JAKARTA – Industri fintech lending di Indonesia mengalami tantangan besar sepanjang 2024. Penurunan outstanding pinjaman di sektor fintech peer-to-peer (P2P) lending hingga industri keuangan non-bank (IKNB) dan koperasi menimbulkan kekhawatiran bagi pelaku industri serta regulator. 

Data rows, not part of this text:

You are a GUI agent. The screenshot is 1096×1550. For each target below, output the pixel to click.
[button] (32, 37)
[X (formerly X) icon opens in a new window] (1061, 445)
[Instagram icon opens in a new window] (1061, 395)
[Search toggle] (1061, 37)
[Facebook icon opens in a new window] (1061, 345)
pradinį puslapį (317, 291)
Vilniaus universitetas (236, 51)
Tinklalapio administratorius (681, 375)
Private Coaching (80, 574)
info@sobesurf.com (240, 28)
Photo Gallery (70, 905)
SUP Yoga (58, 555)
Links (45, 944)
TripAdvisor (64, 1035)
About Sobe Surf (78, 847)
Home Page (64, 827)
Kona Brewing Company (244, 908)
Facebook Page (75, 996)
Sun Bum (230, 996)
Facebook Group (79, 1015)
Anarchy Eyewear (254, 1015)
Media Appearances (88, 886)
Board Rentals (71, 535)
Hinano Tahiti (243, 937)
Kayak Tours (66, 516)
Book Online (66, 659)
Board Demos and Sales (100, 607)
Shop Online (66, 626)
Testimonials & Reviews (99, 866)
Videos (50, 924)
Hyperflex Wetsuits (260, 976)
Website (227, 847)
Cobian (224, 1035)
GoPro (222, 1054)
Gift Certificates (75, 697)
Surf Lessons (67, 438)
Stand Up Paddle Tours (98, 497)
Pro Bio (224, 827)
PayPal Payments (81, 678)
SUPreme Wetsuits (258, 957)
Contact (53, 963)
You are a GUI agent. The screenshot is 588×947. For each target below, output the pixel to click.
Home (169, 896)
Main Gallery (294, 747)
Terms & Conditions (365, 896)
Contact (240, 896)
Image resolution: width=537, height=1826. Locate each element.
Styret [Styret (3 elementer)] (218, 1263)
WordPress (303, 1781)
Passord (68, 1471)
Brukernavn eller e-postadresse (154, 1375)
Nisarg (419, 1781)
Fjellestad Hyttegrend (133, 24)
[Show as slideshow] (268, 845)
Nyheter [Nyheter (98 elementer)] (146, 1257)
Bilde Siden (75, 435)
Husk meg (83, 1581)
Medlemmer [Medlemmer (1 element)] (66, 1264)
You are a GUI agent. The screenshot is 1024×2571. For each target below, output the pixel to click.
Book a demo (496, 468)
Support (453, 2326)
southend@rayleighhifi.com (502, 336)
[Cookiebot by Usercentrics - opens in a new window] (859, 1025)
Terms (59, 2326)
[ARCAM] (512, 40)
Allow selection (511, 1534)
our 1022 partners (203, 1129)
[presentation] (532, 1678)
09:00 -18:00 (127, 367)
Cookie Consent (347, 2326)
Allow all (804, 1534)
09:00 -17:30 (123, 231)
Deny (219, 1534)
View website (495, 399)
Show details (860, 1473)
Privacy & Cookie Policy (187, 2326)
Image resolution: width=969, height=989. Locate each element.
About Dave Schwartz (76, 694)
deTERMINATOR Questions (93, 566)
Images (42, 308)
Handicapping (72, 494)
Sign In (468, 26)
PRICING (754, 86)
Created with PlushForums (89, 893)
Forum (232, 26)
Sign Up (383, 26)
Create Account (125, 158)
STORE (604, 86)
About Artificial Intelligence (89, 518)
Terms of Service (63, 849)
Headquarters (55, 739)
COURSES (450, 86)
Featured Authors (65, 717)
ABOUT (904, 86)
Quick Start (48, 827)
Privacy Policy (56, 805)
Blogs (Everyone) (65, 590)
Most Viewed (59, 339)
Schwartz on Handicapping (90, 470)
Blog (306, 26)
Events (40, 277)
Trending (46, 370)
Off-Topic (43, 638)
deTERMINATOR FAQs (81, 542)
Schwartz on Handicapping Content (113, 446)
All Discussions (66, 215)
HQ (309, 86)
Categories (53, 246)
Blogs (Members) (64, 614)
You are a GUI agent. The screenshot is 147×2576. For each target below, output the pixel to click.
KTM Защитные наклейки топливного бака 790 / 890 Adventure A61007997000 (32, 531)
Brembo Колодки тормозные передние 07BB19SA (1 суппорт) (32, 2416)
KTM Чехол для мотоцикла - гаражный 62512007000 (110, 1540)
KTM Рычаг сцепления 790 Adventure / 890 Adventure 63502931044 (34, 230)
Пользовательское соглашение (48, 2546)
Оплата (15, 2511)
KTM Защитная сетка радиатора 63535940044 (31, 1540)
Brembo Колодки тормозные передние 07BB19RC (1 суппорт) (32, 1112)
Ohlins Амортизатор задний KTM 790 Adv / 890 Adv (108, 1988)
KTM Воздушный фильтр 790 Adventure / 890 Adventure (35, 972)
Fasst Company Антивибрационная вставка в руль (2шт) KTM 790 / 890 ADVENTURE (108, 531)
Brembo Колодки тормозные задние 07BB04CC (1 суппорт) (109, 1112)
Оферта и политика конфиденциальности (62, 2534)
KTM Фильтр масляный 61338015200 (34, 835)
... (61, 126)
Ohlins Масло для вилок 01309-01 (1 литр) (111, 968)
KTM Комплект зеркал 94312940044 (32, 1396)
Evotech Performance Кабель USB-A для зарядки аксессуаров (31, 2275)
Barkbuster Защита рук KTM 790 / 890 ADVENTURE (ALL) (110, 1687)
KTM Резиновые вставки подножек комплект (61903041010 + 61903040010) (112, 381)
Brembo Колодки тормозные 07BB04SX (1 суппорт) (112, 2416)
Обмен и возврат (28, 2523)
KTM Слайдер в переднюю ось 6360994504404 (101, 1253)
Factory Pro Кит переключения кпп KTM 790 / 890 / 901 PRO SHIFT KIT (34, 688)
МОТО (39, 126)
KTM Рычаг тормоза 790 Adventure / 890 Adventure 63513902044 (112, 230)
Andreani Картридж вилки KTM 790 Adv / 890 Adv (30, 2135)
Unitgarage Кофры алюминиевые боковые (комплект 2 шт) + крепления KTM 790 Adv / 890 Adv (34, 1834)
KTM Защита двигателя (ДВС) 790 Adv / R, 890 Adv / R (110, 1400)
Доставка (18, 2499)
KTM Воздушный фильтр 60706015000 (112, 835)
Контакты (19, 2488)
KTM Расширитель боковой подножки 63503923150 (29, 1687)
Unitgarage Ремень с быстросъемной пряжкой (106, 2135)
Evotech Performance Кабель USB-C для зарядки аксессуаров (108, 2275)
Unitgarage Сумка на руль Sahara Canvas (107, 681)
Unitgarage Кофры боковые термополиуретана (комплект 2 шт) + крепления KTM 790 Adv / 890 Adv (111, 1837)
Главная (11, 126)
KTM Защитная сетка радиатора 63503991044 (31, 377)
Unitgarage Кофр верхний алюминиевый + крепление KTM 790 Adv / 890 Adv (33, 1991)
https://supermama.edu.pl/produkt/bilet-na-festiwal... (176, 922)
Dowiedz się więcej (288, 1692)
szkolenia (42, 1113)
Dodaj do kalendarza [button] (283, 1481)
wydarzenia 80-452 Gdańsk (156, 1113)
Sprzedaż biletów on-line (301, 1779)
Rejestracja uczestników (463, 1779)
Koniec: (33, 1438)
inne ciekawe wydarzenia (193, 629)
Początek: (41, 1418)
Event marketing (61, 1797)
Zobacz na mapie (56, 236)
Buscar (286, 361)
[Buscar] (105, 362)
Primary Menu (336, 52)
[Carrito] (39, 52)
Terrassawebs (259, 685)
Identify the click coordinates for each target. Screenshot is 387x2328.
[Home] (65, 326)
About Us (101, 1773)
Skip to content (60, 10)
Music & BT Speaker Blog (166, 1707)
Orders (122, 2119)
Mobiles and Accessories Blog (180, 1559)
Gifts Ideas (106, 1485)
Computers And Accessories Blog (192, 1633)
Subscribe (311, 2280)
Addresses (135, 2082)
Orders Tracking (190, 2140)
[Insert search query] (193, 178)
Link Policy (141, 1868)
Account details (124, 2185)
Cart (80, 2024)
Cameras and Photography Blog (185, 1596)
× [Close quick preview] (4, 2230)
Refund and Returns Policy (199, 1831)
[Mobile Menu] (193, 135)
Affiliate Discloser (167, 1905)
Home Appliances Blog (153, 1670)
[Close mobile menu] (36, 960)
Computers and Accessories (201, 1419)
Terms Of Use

Berdasarkan data Otoritas Jasa Keuangan (OJK), terjadi penurunan outstanding pinjaman perorangan dan IKNB sejak Januari hingga Agustus 2024. Outstanding pinjaman perorangan misalnya, mencatat kontraksi sebesar 14,23% year-to-date (ytd) dari Rp6,10 triliun di Januari menjadi Rp5,24 triliun pada Agustus 2024.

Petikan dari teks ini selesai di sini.